Turkey’s current account gap falls to $2.2 billion amid oil plunge
ANKARA - Anadolu Agency
Cihan PhotoTurkey’s current account deficit fell to $2.22 billion in January, a drop of $216 million compared to the same month last year, the Central Bank stated on March 10.
The 12-month rolling deficit fell to $31.9 billion in the month from $42.9 billion in January of last year.
“This development in the current account is mainly attributable to a $250 million decrease in the deficit in the goods item, at $2.84 billion, and a $25 million decrease in the primary income deficit, at $434 million,” the Bank said.
Declining oil prices have had a very positive effect on Turkey’s current account deficit and inflation rate.
Oil prices have fallen by 65 percent since mid-2014, from $115 a barrel in June 2014 to below $30 per barrel in 2016 (now $40 per barrel) reaching their lowest level in seven years. This marked the most rapid decline in oil prices since 2008.

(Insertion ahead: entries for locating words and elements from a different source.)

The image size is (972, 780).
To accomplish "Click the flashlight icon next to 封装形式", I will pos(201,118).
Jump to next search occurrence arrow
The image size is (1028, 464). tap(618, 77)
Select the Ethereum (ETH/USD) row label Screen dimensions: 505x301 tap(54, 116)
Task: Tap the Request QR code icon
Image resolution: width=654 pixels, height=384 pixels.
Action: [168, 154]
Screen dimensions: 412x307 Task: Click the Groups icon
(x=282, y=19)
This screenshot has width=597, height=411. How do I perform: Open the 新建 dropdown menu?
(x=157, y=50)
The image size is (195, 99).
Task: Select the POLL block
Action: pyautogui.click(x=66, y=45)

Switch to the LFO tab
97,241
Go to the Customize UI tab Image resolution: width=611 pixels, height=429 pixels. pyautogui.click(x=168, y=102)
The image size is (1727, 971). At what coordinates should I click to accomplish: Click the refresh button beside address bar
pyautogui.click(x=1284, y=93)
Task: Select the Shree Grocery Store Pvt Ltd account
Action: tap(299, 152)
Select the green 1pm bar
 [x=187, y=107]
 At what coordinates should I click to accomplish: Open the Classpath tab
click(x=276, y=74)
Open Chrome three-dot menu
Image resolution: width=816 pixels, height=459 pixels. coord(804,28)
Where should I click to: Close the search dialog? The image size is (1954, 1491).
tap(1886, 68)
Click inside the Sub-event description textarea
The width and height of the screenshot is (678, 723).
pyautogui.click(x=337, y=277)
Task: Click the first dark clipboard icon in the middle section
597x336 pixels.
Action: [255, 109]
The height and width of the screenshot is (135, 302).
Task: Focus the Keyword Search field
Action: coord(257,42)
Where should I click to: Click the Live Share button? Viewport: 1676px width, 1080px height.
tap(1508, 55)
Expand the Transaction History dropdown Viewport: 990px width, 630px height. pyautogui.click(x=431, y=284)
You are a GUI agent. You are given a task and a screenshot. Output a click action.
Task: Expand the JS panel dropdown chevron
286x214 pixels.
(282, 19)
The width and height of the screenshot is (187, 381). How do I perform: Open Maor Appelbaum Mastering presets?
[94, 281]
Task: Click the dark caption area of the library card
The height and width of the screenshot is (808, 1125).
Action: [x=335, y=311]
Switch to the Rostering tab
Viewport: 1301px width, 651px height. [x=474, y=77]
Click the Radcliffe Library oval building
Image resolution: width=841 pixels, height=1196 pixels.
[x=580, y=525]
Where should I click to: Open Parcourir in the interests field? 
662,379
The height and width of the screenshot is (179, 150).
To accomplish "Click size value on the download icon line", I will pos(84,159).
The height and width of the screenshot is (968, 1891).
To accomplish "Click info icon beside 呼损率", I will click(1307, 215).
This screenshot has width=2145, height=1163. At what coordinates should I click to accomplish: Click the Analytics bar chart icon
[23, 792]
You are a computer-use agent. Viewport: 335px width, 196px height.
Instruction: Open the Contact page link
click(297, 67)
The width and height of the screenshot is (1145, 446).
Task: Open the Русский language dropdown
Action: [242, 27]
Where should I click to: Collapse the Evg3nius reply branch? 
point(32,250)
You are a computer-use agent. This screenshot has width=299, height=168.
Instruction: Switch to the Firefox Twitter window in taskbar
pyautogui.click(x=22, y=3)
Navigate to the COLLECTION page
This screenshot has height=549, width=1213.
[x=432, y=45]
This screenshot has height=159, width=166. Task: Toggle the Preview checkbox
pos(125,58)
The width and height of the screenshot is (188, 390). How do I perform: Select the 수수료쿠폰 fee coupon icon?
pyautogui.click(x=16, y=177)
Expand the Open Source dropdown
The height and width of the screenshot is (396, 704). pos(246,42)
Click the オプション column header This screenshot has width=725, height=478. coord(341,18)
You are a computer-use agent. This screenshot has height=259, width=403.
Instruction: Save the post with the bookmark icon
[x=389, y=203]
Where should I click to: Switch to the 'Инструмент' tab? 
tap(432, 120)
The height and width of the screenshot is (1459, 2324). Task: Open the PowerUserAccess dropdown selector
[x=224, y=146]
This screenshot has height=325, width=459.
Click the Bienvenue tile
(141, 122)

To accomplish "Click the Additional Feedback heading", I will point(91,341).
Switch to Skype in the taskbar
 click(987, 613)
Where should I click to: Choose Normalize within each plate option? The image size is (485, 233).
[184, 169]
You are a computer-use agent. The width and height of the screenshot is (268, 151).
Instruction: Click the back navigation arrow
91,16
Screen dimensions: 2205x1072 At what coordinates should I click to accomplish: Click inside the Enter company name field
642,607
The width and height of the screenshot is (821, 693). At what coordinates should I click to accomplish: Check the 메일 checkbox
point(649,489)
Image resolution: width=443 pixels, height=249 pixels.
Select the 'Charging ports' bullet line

Turkey’s energy imports declined by 31 percent in 2015 compared to previous year, according to statistical authority (TURKSTAT). Energy imports stood at $37.8 billion last year, marking a drop of around $17 billion compared to 2014.
Overall, Turkey paid $207 billion for its imports last year.
Meanwhile, Turkey’s foreign trade deficit declined 13.4 percent year-on-year in January, in line with the oil plunge. In January, the deficit fell to $3.76 billion, down from $4.34 billion from same month last year, a decrease of 13.4 percent, according to data released by TURKSTAT on Feb. 29.
Exports amounted to $9.6 billion, a 22 percent decrease from January 2015, and imports were $13.4 billion, a 19.7 percent decline year-on-year.